== Text under study ==
------------

Effects of weed species competition on the growth of young coffee plants

Efeitos da competição de plantas daninhas sobre o crescimento de plantas jovens de café

Ronchi, C.P.I; Silva. A.A.II

IPesquisador do Instituto Capixaba de Pesquisa – Incaper, Assistência Técnica e Extensão Rural, Rod BR 101 Norte, km 151, Caixa Postal 62, 29900-970 Linhares-ES, Tel: (+55) 27-3371-5177; Fax: (+55) 27-3371-4942, <pagotto@incaper.es.gov.br>

IIProfessor do Departamento de Fitotecnia, Universidade Federal de Viçosa, 36570-000 Viçosa-MG, Tel: (+55) 31-3899-2617, <aasilva@ufv.br>

ABSTRACT

The effects of competition of seven weed species on the growth of coffee plants were evaluated under greenhouse conditions. Thirty days after coffee seedling transplantation into 12 L pots with soil level area of 6.5 dm2, weeds were transplanted into or sown in those pots, at densities of 0, 1, 2, 3, 4 and 5 plants per pot. Competition or weedy periods from weed transplantation or emergence to plant harvesting, at weed pre-flowering stage, were: 77 days - Bidens pilosa, 98 days - Brachiaria decumbens, 180 days - Commelina diffusa, 82 days - Leonurus sibiricus, 68 days - Nicandra physaloides, 148 days - Richardia brasiliensis and 133 days - Sida rhombifolia. Coffee plant height, stem diameter, leaf number and shoot dry matter were determined. Effects of competition by N. physaloides and S. rhombifolia against coffee plants were among the lowest, since only a slight decrease in all the characteristics evaluated in coffee plants was observed. The other weed species caused severe decrease in growth, mainly with increasing weed plant densities. Competition degree was found to depend on weed species and density.

------------

(Records from a collection)
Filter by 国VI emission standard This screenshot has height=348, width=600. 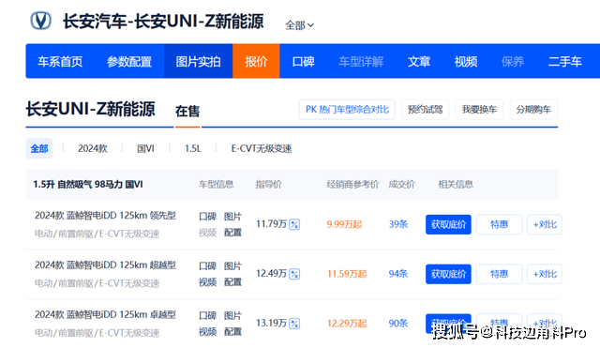145,148
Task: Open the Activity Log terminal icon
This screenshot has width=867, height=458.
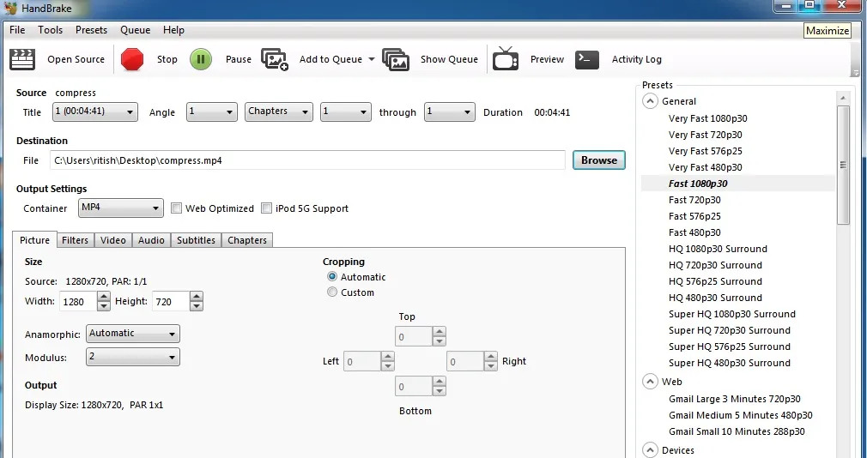Action: [587, 59]

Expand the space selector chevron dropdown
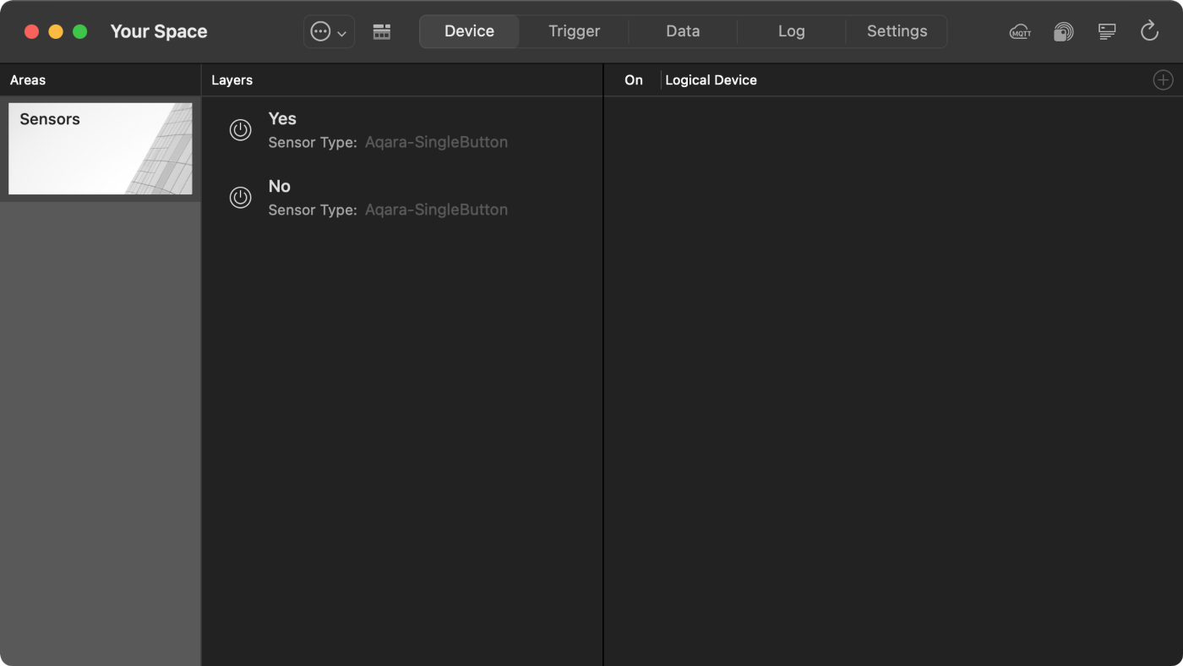click(341, 31)
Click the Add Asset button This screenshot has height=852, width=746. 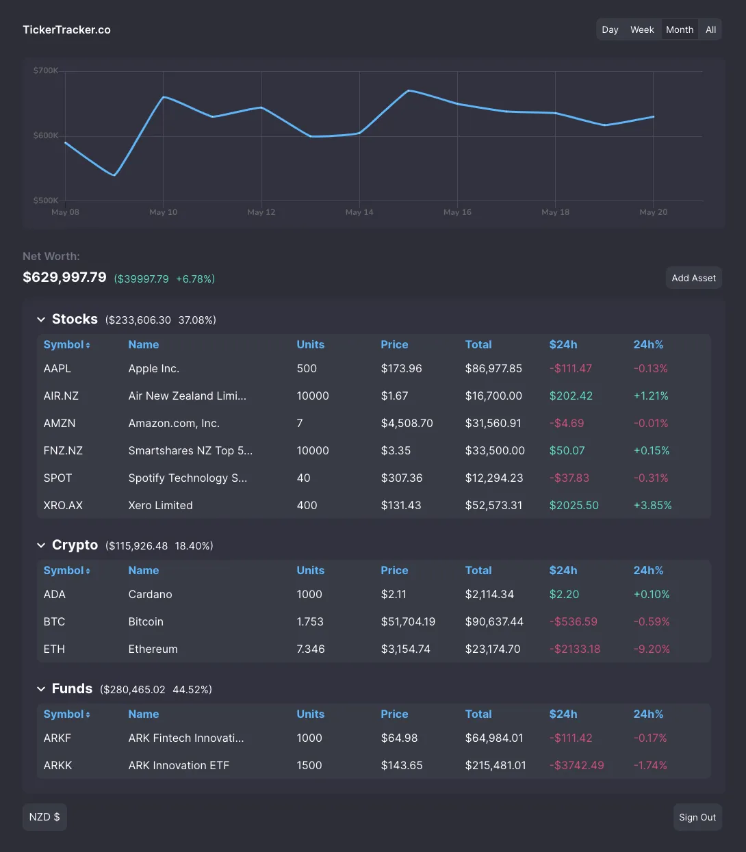coord(693,278)
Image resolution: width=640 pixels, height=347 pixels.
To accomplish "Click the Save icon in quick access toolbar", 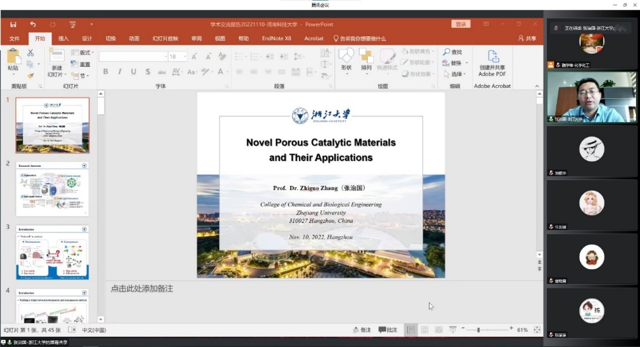I will [x=13, y=24].
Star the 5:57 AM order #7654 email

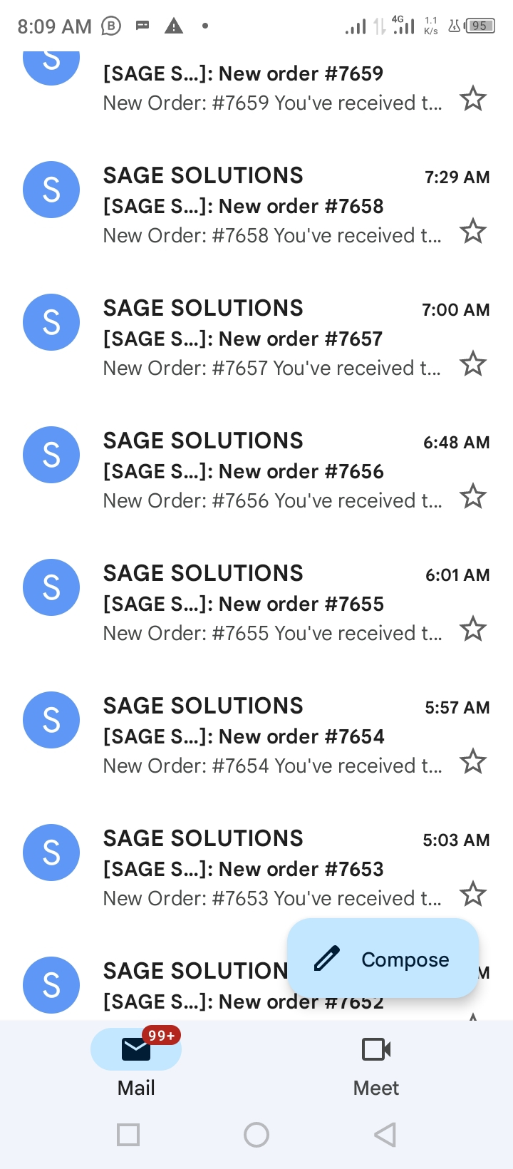point(473,762)
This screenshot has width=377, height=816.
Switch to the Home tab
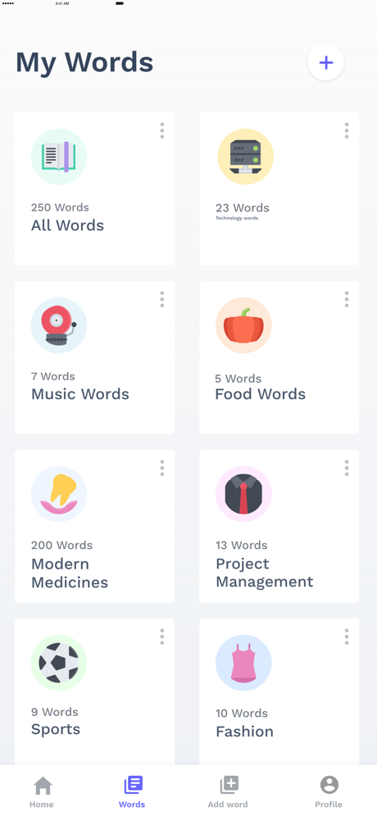point(42,792)
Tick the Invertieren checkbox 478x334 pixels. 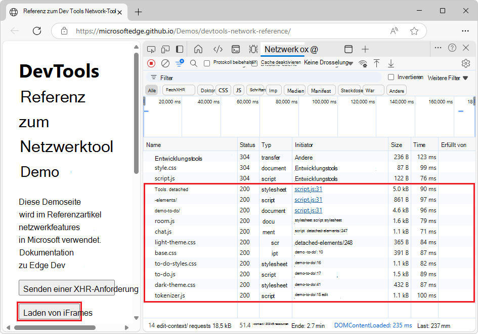coord(391,77)
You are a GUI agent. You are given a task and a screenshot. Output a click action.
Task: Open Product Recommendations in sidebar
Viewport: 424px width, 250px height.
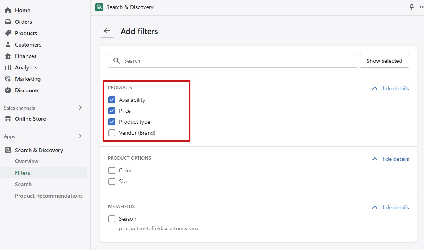click(49, 196)
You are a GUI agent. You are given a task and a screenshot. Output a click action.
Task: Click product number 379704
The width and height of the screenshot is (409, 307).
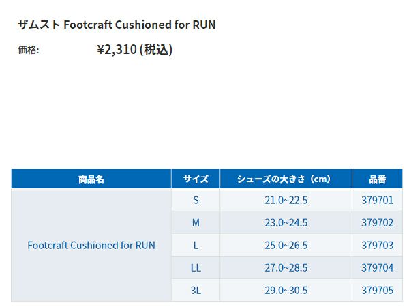coord(377,267)
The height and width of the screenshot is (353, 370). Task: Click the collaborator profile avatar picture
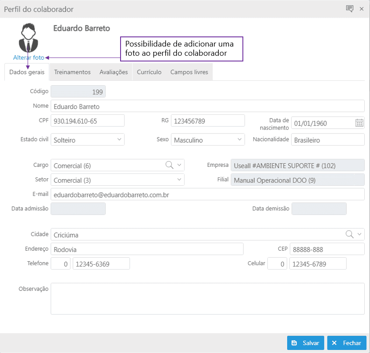click(x=28, y=38)

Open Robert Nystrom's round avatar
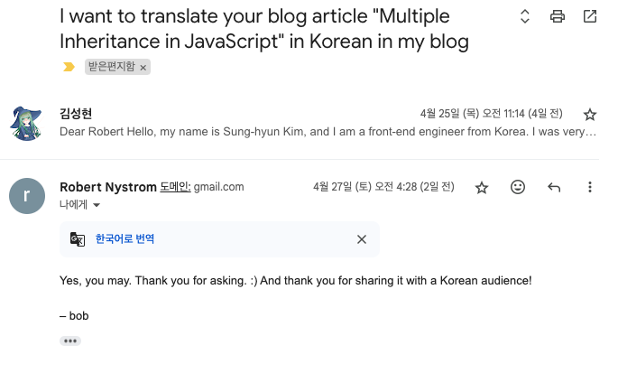click(26, 195)
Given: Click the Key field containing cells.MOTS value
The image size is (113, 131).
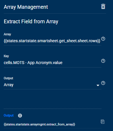Looking at the screenshot, I should (x=52, y=63).
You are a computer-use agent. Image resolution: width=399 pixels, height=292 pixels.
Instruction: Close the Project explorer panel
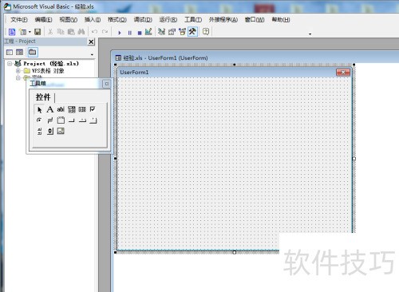91,41
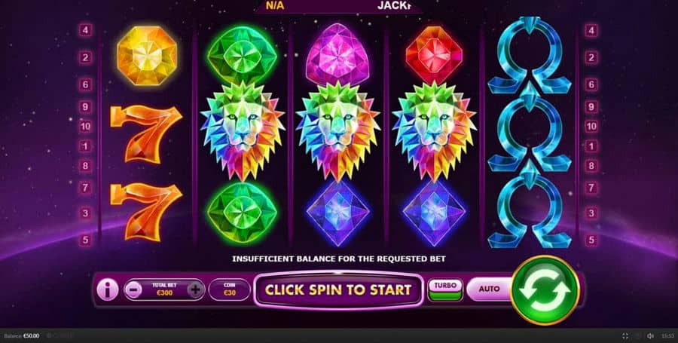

------------

Pick up the paper on weed competition with young coffee plants after its last sentence, and write what comes next.

== Result below ==
Keywords: density, Coffea arabica, competition, weedy period.

RESUMO

Este trabalho teve como objetivo avaliar os efeitos da competição de sete espécies de plantas daninhas sobre o crescimento de plantas de café, cultivadas em casa de vegetação. Aos 30 dias após o transplantio das mudas de café, em vasos contendo 12 L de substrato e com área de 6,5 dm2 na superfície do solo, fez-se o transplantio e/ou a semeadura das espécies daninhas nesses vasos, em seis densidades (0, 1, 2, 3, 4 e 5 plantas por vaso). Os períodos de convivência, desde o transplantio ou emergência das plantas daninhas até a colheita das plantas, quando do florescimento das plantas daninhas, foram de 77 dias - Bidens pilosa, 180 dias - Commelina diffusa, 82 dias - Leonurus sibiricus, 68 dias - Nicandra physaloides, 148 dias - Richardia brasiliensise 133 dias - Sida rhombifolia. Foram avaliados a altura de plantas, o diâmetro do caule, o número de folhas e a massa seca da parte aérea das plantas de café. Os efeitos da competição de N. physaloidese S. rhombifoliasobre as plantas de café foram os menores comparados aos causados pelas demais espécies de plantas daninhas, uma vez que apenas leves decréscimos – em todas as características avaliadas – no cafeeiro foram observados. As demais espécies de plantas daninhas causaram severa redução no crescimento do cafeeiro, principalmente com o incremento da densidade delas. O grau de interferência variou com a espécie e com a densidade das plantas daninhas.

Palavras-chave: densidade, Coffea arabica, competição, período de convivência.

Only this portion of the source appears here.